Issue manager agent demonstrating the Embabel agent framework. Uses Neo4j as vector database, although this could be replaced by other choices such as Postgres with pgvector.

We recommend using a database that has vector features rather than a pure vector database, as this allows you to store your data in a more structured way, and use the vector features for semantic search.

Shows:

  • Integration with GitHub
  • Domain modeling
  • Neo4j OGM for graph-based data management and vector searching
  • Simple agent flow integrating different data sources
  • Local embedding models with Ollama

Features

IssueManagerAgent

The IssueManagerAgent is a GitHub issue management system that demonstrates Embabel's capabilities:

  • Intelligent Issue Matching: Transforms natural language queries into vector embeddings and uses Neo4j's vector search to find semantically relevant GitHub issues
  • Automated Issue Research: Conducts web searches via the integrated BraveWebSearchService to gather comprehensive background information on issues
  • Developer Assignment: Intelligently matches issues to developers based on skills and expertise using LLM-powered reasoning
  • Parallel Processing: Efficiently processes multiple issues concurrently with configurable concurrency limits
  • Multimodel Orchestration: Uses different LLM models for different tasks (query generation vs. issue research)based on their strengths

Neo4j OGM Integration

Embabel leverages Neo4j's Object Graph Mapping (OGM) for powerful graph-based data management:

  • Vector Search Capabilities: Utilizes Neo4j's vector index for high-performance semantic similarity matching
  • Graph Domain Modeling: Maps domain objects like Issue, Repository, and Organization to Neo4j nodes with proper relationships
  • Transactional Operations: Ensures data consistency with Spring-managed transactions
  • Cypher Query Language: Performs advanced vector similarity searches using Cypher queries
// Example of vector search in Neo4j from IssueIndexer.kt
val query = """
    CALL db.index.vector.queryNodes('issue_embeddings', $k, $queryVector) 
    YIELD node AS m, score 
    WHERE ($state = 'ALL' OR m.state = $state) AND score > $similarityThreshold
    RETURN m AS match, score
    ORDER BY score DESC
"""

Vector Embeddings for Semantic Search

  • LLM-Powered Embeddings: Issues are embedded into vector space using embedding models
  • Semantic Similarity: Searches performed using cosine similarity in Neo4j's vector index
  • Configurable Parameters: Adjustable similarity threshold, result count, and issue state filtering
  • Persistent Storage: Embeddings stored directly with issue data in Neo4j for efficient retrieval
// Example from Issue.kt showing Neo4j OGM entity with vector embedding
@NodeEntity
data class Issue(
    @Id
    val id: Long,
    val title: String,
    val body: String?,
    val number: Int,
    override val embedding: Embedding? = null,
    @Relationship(type = "BELONGS_TO", direction = Relationship.Direction.OUTGOING)
    val repository: Repository?,
    val state: GHIssueState,
) : Embedded

Getting Started

Environment variables:

  • OPENAI_API_KEY API key
  • GITHUB_PERSONAL_ACCESS_TOKEN: This is optional, but you will likely be rate limited without it.
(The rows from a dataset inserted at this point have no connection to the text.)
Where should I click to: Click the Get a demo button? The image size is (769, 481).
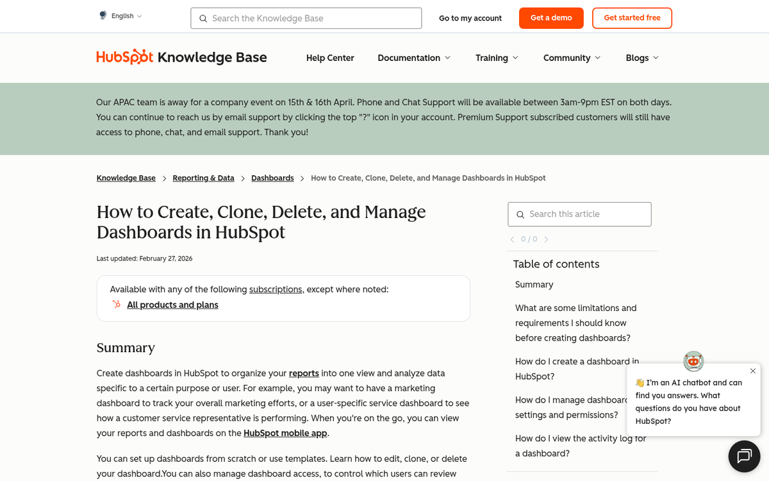[x=551, y=18]

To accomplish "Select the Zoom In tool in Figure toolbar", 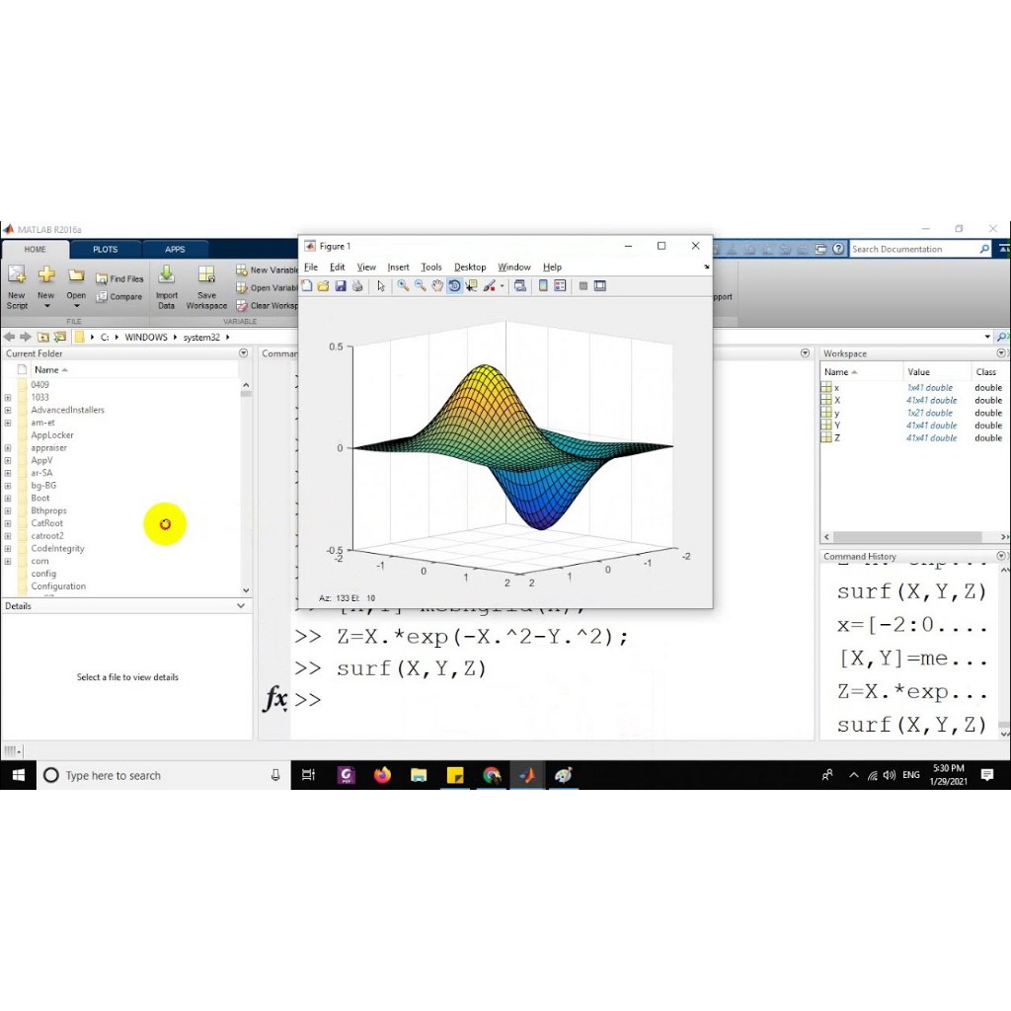I will (x=403, y=286).
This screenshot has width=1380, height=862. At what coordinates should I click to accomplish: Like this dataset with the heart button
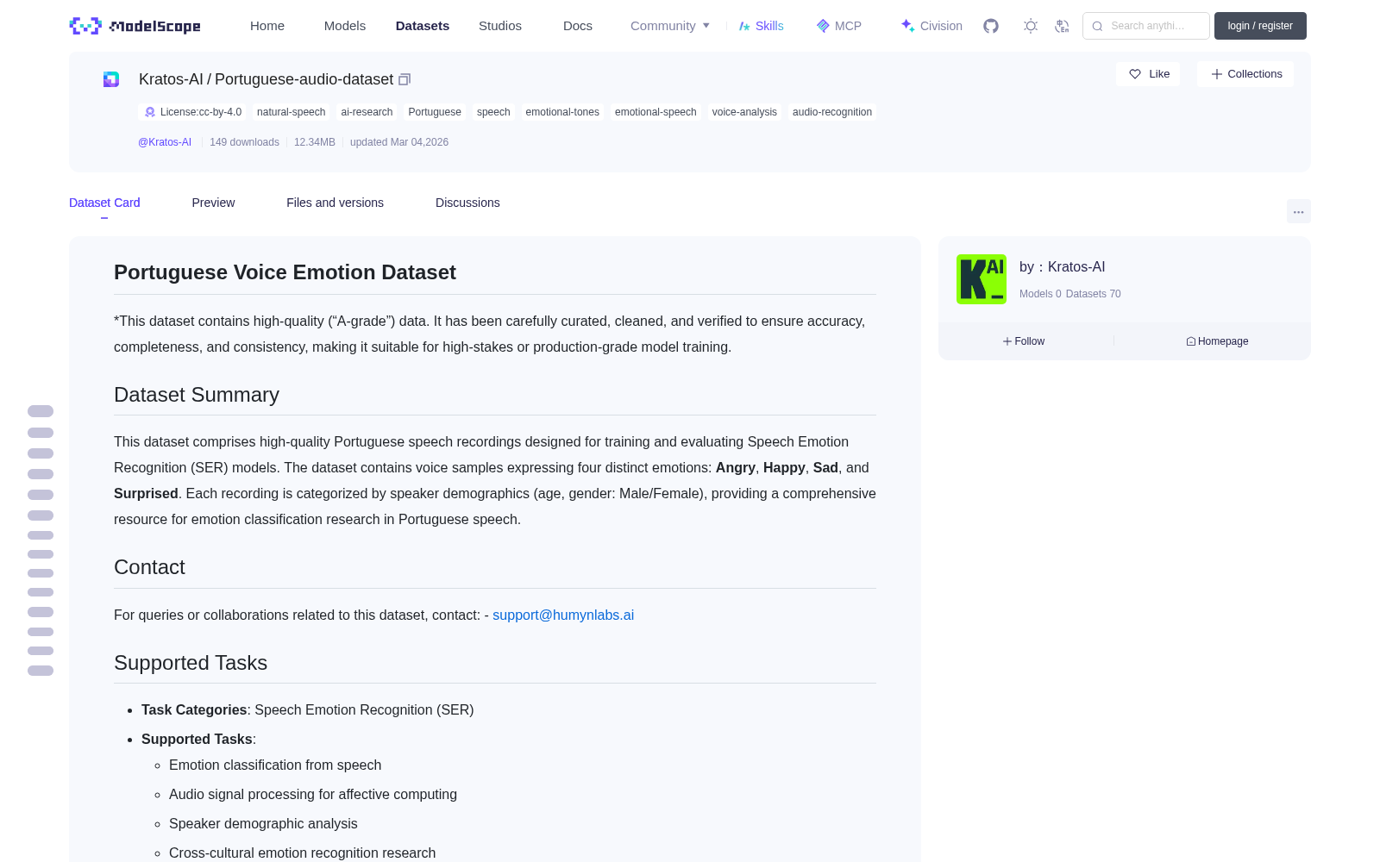tap(1148, 74)
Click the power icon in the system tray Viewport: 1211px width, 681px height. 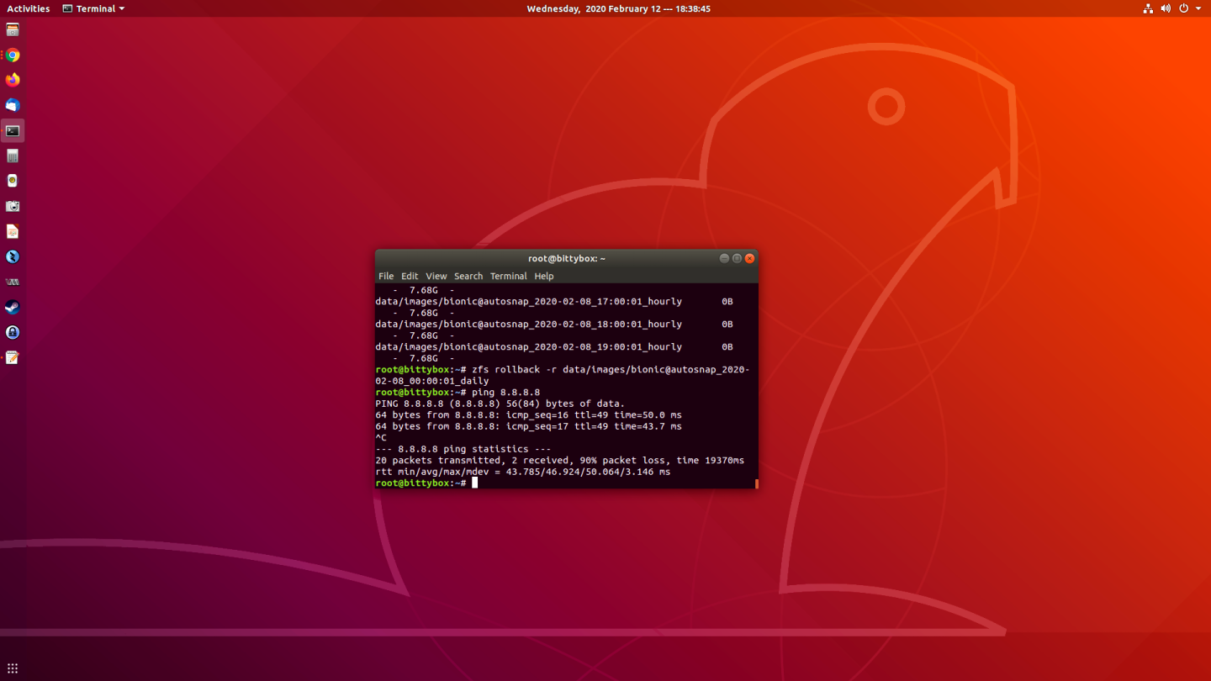pos(1184,8)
Without this set, the application may hang as GitHub refuses to respond to the request in a timely manner.
  • You may wish to customize the NEO4J_URI, NEO4J_USERNAME, NEO4J_PASSWORD environment variables, although the defaulting in application.properties will work with the Docker file.

Create an .mcp.env file to contain secrets for the Docker MCP gateway. The mcp.env.example file is an example.

Run docker compose up to run the Neo4j database. You can also change your Neo configuration to use your own Neo database if you prefer.

Run the Cypher in scripts/db.cypher tp create the vector index for issues.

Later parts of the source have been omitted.